Возвратясь на палубу, Ингольф объявил, что принимает приглашение, так как имеет возможность пожертвовать четырьмя или пятью днями, не нанося никакого ущерба порученному ему делу.
Олаф и Эдмунд вернулись на свою шхуну распорядиться отплытием, а на «Ральфе», по приказу Альтенса, унтер-офицеры принялись свистать матросов наверх.

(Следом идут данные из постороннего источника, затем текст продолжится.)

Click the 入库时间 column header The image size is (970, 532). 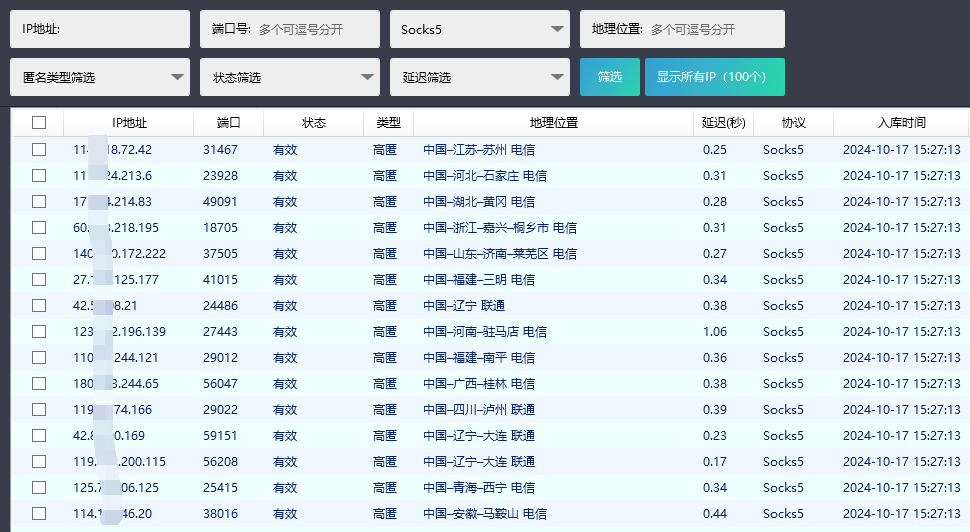coord(901,123)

Менее чем через час оба корабля входили в Розольфский канал. Яхта шла впереди, бриг следовал за нею. Когда корабли приблизились к скалам, Альтенс, все время следивший за движением эскадры, увидал, что она переменила курс и пошла к берегу. Не зная, чему это приписать, случайности или умыслу, Альтенс с затаенной тревогой продолжал глядеть в подзорную трубку. Вдруг вдали сверкнул огонь, и по волнам прокатился пушечный выстрел. Несомненно, выстрел относился к шхуне и бригу: эскадра требовала, чтобы они остановились, основываясь на предоставленном военным кораблям праве осматривать встречные суда.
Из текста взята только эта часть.